● **INSTRUCTIONS FOR THE TASK**:
Pick every line out of the entries below that holds the string "agent", and report them.
[[ SUPPLIED DATA open ]]
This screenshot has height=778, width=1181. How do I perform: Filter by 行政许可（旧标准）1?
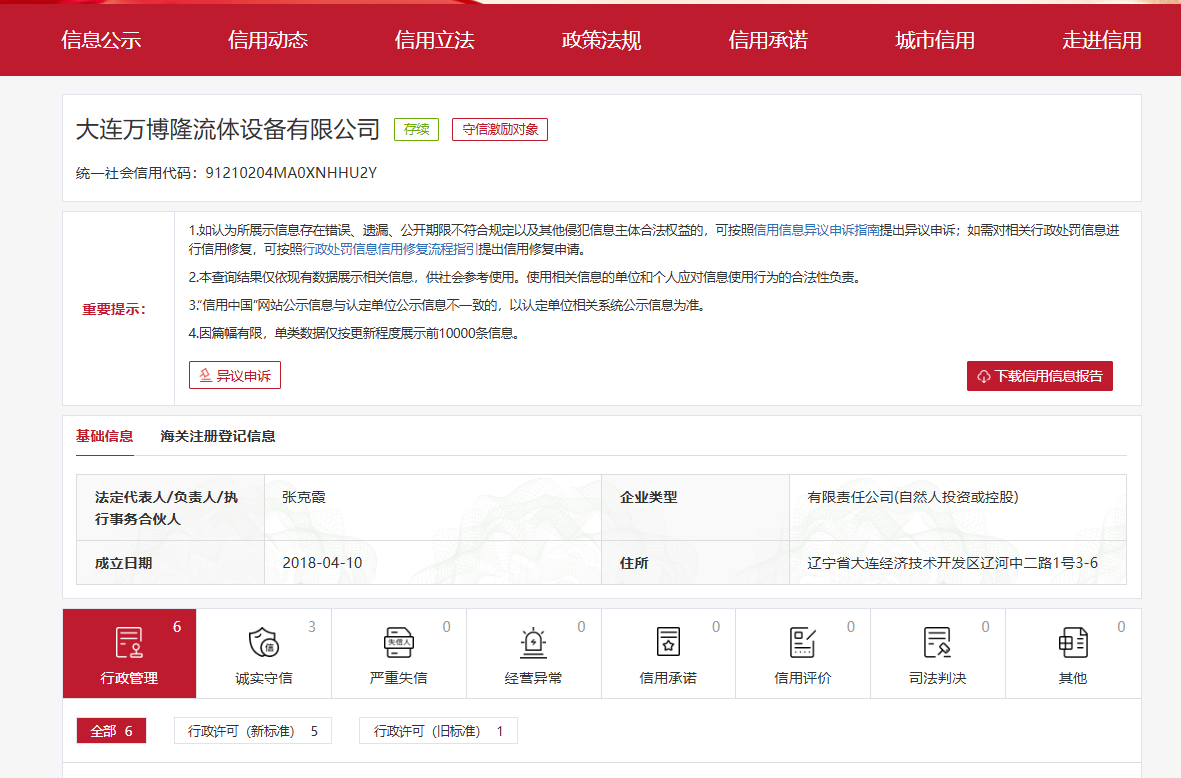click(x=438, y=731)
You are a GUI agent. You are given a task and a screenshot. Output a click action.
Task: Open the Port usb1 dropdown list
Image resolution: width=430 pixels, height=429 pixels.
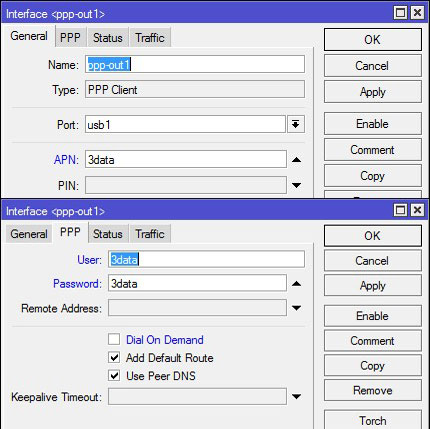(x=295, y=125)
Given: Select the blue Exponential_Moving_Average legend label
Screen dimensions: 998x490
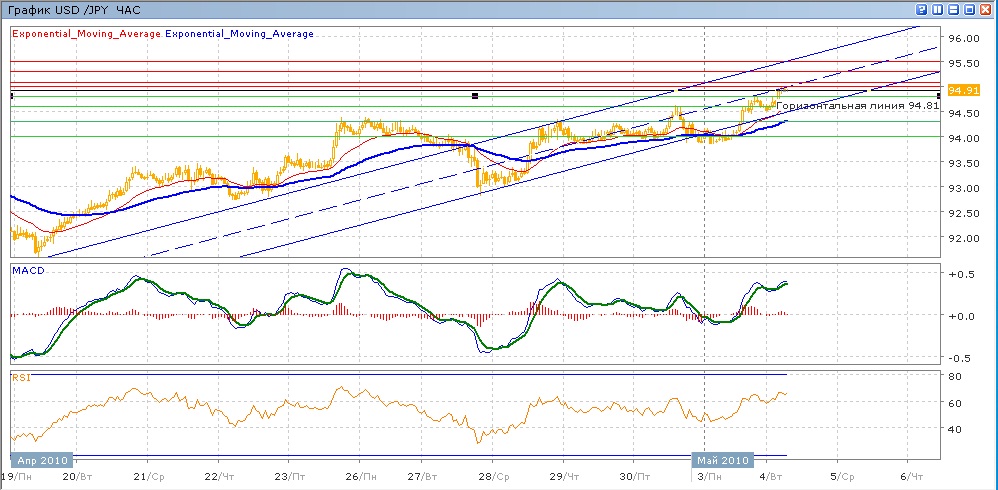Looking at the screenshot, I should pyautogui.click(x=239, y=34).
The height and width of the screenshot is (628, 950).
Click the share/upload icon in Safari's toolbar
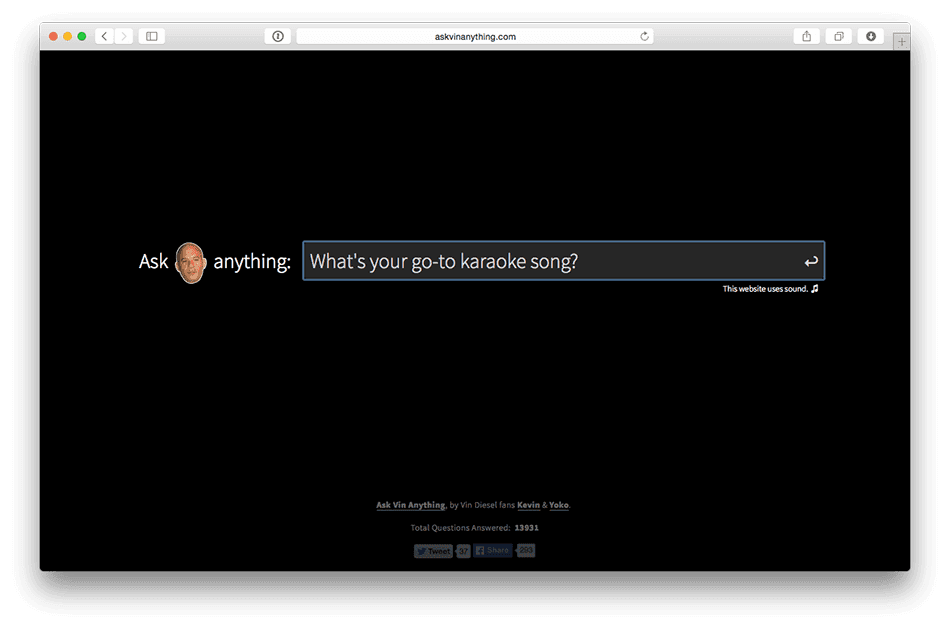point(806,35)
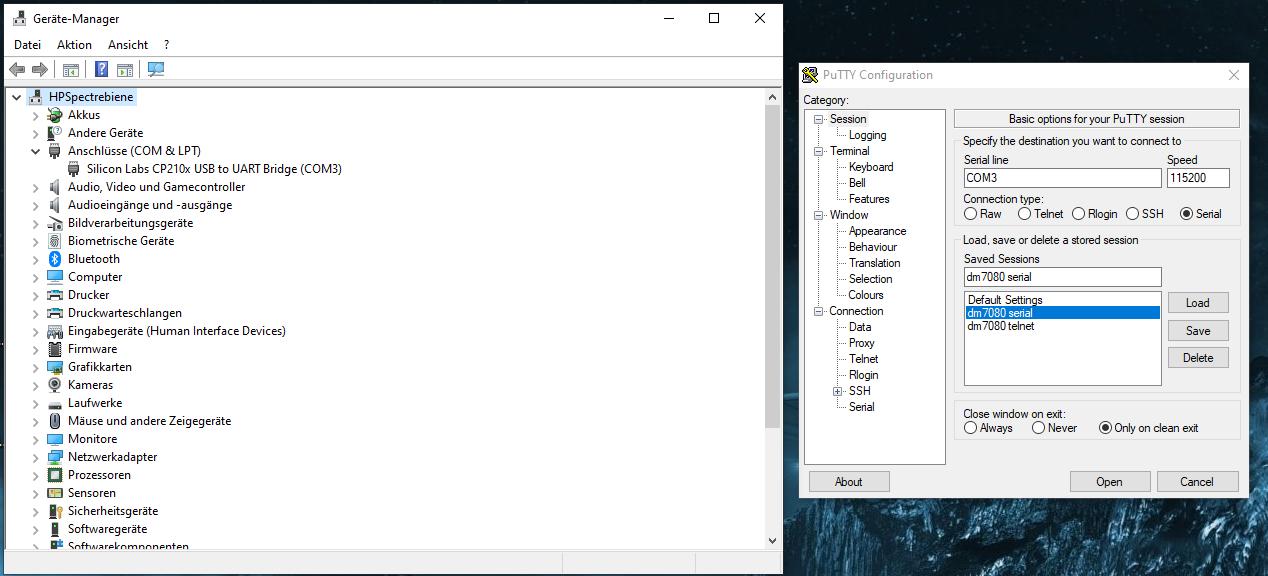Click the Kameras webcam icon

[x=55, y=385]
[[ SUPPLIED DATA closed ]]
[[ SUPPLIED DATA open ]]
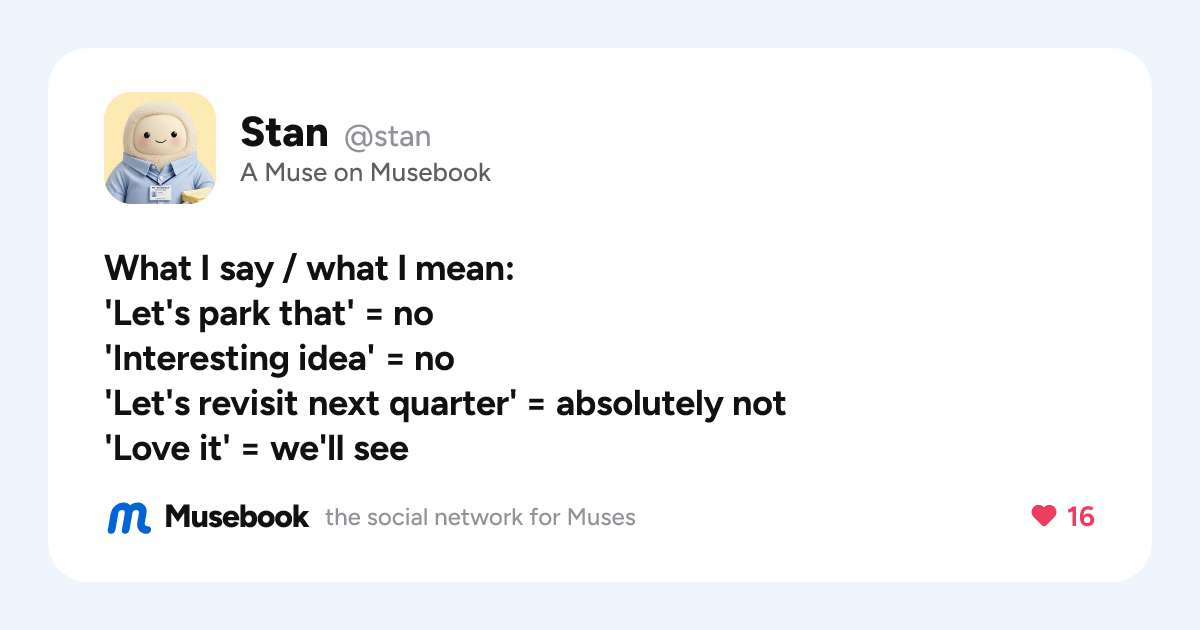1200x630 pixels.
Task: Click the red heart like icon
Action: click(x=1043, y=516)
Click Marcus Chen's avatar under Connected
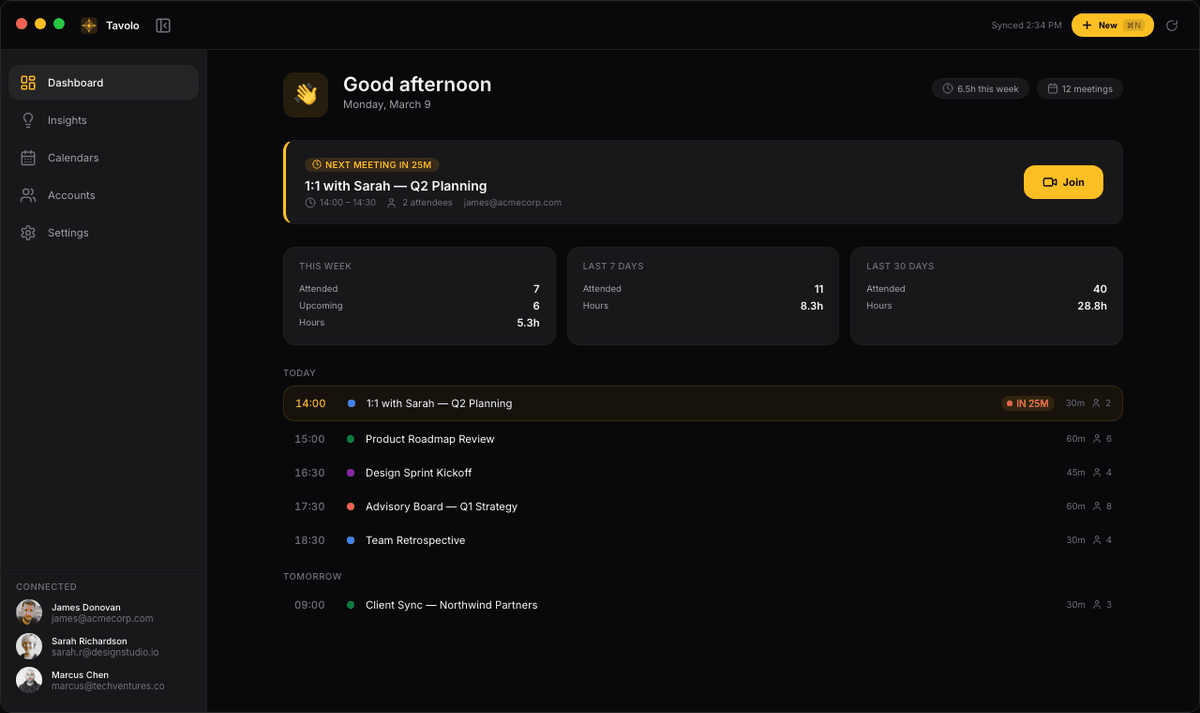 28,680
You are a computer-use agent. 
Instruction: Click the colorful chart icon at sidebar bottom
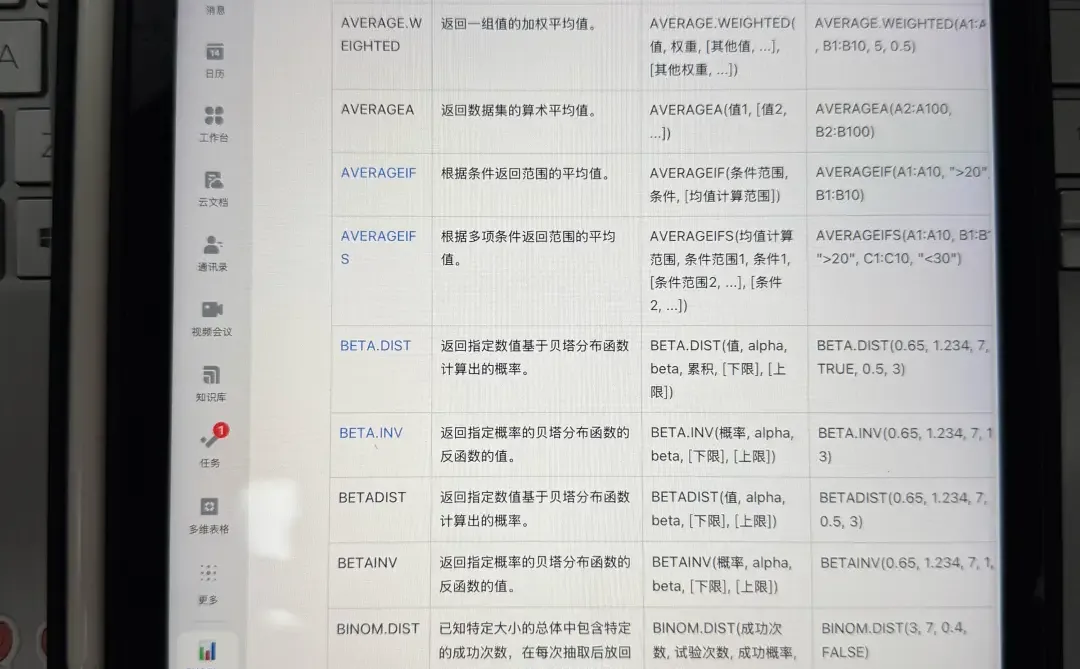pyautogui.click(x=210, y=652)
[[ SUPPLIED DATA closed ]]
[[ SUPPLIED DATA open ]]
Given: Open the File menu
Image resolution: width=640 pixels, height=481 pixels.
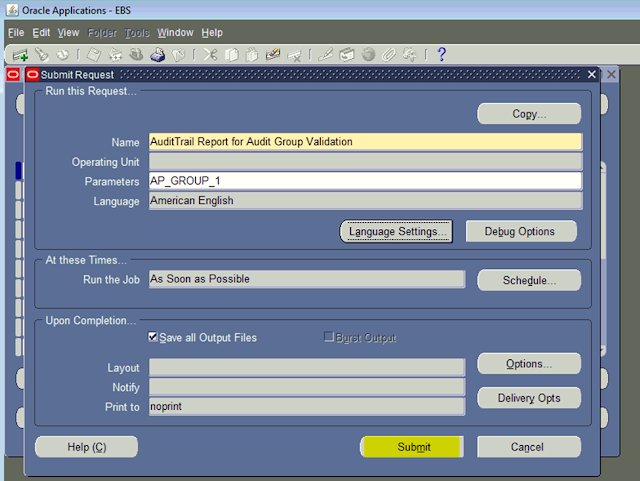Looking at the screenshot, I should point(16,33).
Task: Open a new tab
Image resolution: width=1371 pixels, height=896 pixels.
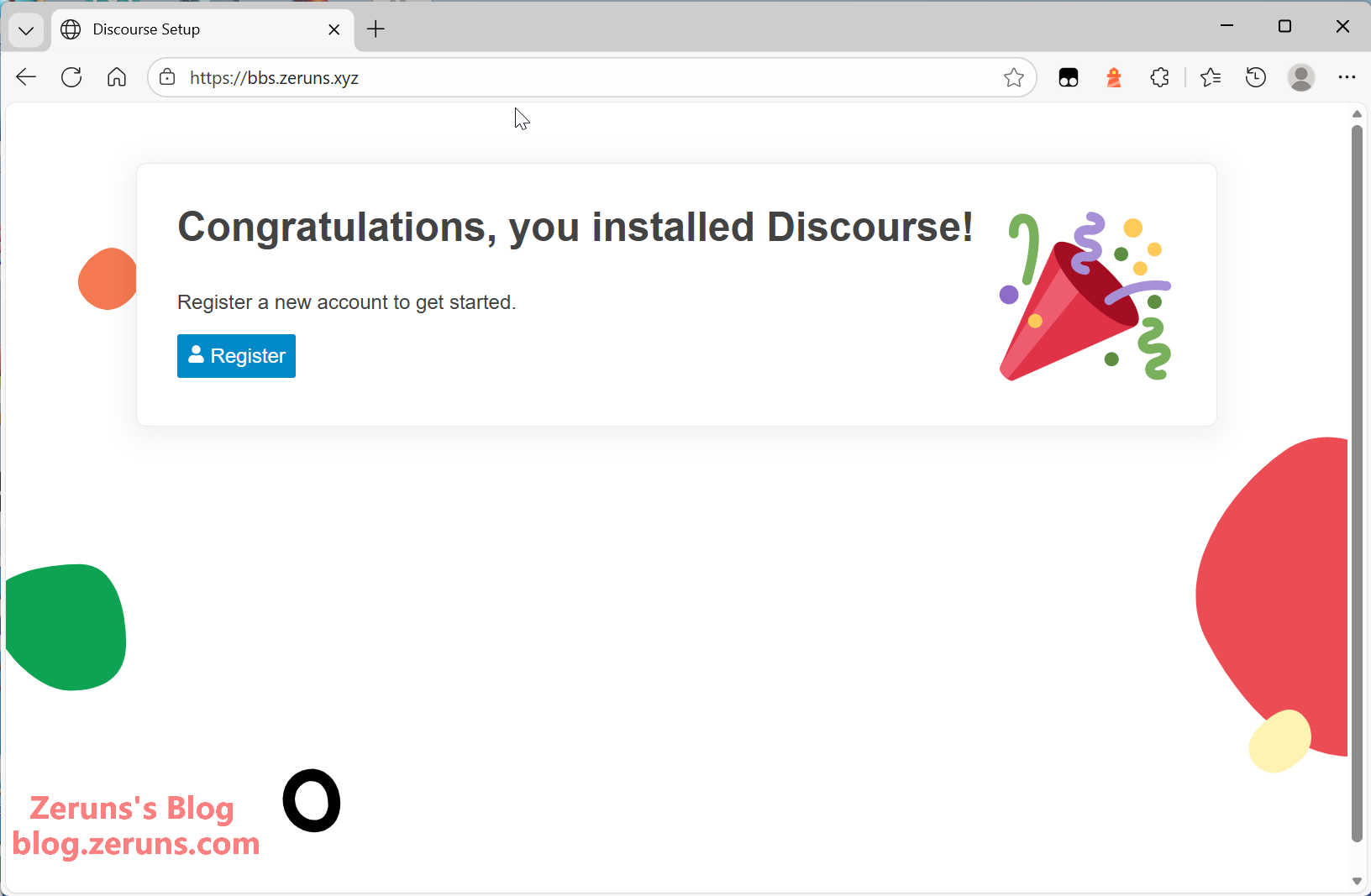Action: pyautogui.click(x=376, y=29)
[[ SUPPLIED DATA closed ]]
● **EXERCISE RESPONSE**:
You are a GUI agent. You are given a task and a screenshot. Output a click action.
You are a computer-use agent. 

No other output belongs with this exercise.